# The Curing Walk: Startingpoint The Netherlands (sticky plz)



## lostsoul

*The Curing Walk*

TCW (The Curing Walk) will be a walk of three to four months from Holland to Spain to cure people from dp/dr.

Curing will happen in multiple ways.

1) By grouping together and forming good friendships you focus outwards and feel safer.
2) By walking 8 to 10 hours a day the body/mind balance will be corrected and you will sleep like a baby.
3) By talking with eachother about anything and nothing, about your emotions, about trauma's etc. you open up your 5th (throat) chakra which is the whole cause.
4) By eating well (three good meals a day) you will get more grounded.
5) Your depression will lift by the walking, seeing new beautiful sights, doing fun stuff together and having new friends which are in the same situation as you.
6) By sleeping in tents with multiple people you will feel safer while sleeping and you will feel less lonely.
7) You will be distracted 24 hours a day because you will be in a group of people and you will see new sights all the time (woods, villages, etc.)
8) After this I hope we can keep this new friendship group intact so we will never drop back into this mess again.

I did this by my own for 5 days and already noticed a change.

The trip will start either in Februari or March. The costs will be between 10 to 15 euros a day (for camping & food). The occasional fun stuff we will do (like going to a club etc.) will cost something additional but you're not required to join.

Things you will need and rules.

- Rule 1: No talking about dp/dr.
- Rule 2: No talking about spirituality.
- Rule 3: No talking about psychology.
- Rule 4: Talking about what happened in your past/trauma's or whatever is good and i would like to encourage that.
- Rule 5: No talking about symptoms. You can say I feel extremely bad. But don't say I see blurred vision or whatever because focusing on symptoms is only making it worse.
- You need a backpack, sleeping bag, etc.

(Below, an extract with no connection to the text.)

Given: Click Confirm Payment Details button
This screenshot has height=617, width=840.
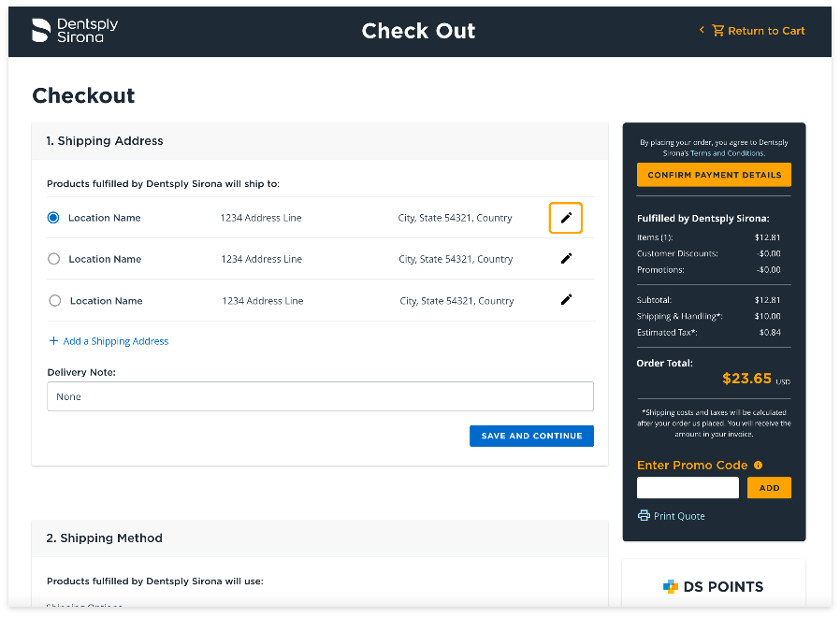Looking at the screenshot, I should pyautogui.click(x=714, y=175).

You can either send me an email ([email protected]) or call me at +31628579824 to join. Please note that when you join we count on you so think it over carefully. If you really want to get cured join us because there is no magical pill.


----------



## Conscious

Johan, great to see you're pushing forward. Your walk may just be what many of us need.
Such commitment may just be what i require, the need to break from daily family commitments and bring everything to my survival!!
Appreciate the connection.


----------



## lostsoul

Since there weren't enough people that wanted to join there will be a new date for TCW. This date will be the 1st of May. It will be a beautiful trip with lots of sun which will bring positivity. If you want to join send me a SMS with TCW - I JOIN + email on number +31628579824. The trip will continue when there will be at least 5 people that are joining.


----------



## GoneInSpace

Wow I would love to do that. That seems like a great and safe way to tackle this bloody illness.

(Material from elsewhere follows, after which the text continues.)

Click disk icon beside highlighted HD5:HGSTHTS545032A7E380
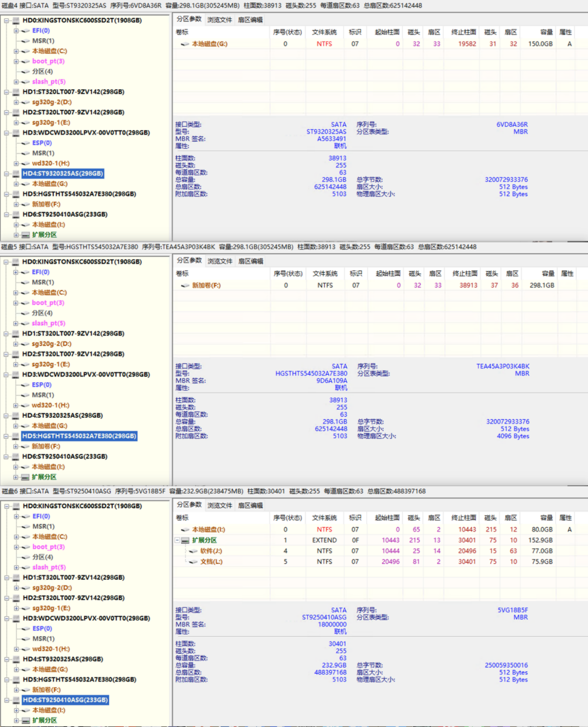This screenshot has width=588, height=727. 16,436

Unfortunately I live in Canada and have no money...lol...but man, what a great idea!

Good luck!


----------



## Surfingisfun001

johan did you even end up going on this walk?


----------



## lostsoul

Lol  nope.. not enough people :?


----------



## Surfingisfun001

That is a shame. Maybe it will work out sometime in the future because I would still be interested in doing something like this.


----------



## lostsoul

hmm.. perhaps you can send me your email (to [email protected]) and as soon as we both can we might do this walk together in the future... would be a lot of fun probably, better then staying in front of the computer all day for sure


----------



## Surfingisfun001

Indeed. My e-mail is [email protected]. Would be very fun.


----------



## Robsy

Damn had I had logged in earlier I would have loved to have done this journey. As a gift to myself. Im so gutted I missed it, I hope all that went benefited from it greatly.

Much love and resepct.

Robyn x


----------



## alphaman

The walk is a great idea. I believe (maybe wrong) there was a pilgrimage route from britain to spain.... ppl have been doing this a long time.


----------



## redencounter

I would LOVE to join this walk but I live in the U.S. and don't have enough money to travel there ;/


----------



## AntiSocial

Yeah that sounds like it would be alot of fun. Too bad im from Canada and mad broke so i cant do it


----------



## Tenken

I would go only problem is im in USA


----------



## AntiSocial

anyone from canada want to do something like this?


----------



## Surfingisfun001

Matt I do - do you want to do something like this... OMG I got it - lets walk all the way from Canada to the tip of south America, you game?


----------



## Robsy

i'll swim the english channel, meet u guys in canada then walk with u to south america, easy peasy lemon squeezy x


----------



## Surfingisfun001

wow wow wow, that's like a triathalon there. i've always wanted to hitchhike either across america or europe as well. id probably get killed if i did it in europe (at least eastern europe, don't know much about other parts), and even so in america is still possible. oh well, sounds really fun, anyone wana hitchhike with me?


----------



## Ecorvi

It's a cool project. For the moment, I'm in my work period but I still thinking in it when I 'll have time.
Chris, from Belgium


----------



## Surfingisfun001

Cool, lets go, we can take my truck...


----------



## Rein

:lol: hahaha Thats so cool 8)


----------



## bums

Damn I wish i could join you. I'm only 15 and my parents have no idea I have DP plus I live in england.


----------



## sneaker

Hi,

I know this thread is a bit old but I think this would be a great idea. I am in the UK but I think if you are in Canada, USA or anywhere else maybe you could organise these in your own countries too. Maybe we could get people to sponsor us for doing it and donate the money to mental health charities or something like that. We could probably get local media involved to cover it which might help to raise the profile of DP/DR, something I know has been mentioned in a couple of other threads on this site. Just a thought but I would be up for it.


----------



## sjkdfjsdlf

what about starting a commune? :lol: It would be pretty amazing to be surrounded by people who've felt the same "abnormal" things as you


----------



## today

I'd love to do a walk, wherever it is. Maybe not necessarily to *cure* it, but just to talk a really long walk devoted to the issue. If there's some fundraising involved, especially to get my brain imaged (as it has never ever been) I'd be even more enthusiastic. I have no health insurance.


----------



## brokenheart

Awh I need this, but too bad its all the way there. 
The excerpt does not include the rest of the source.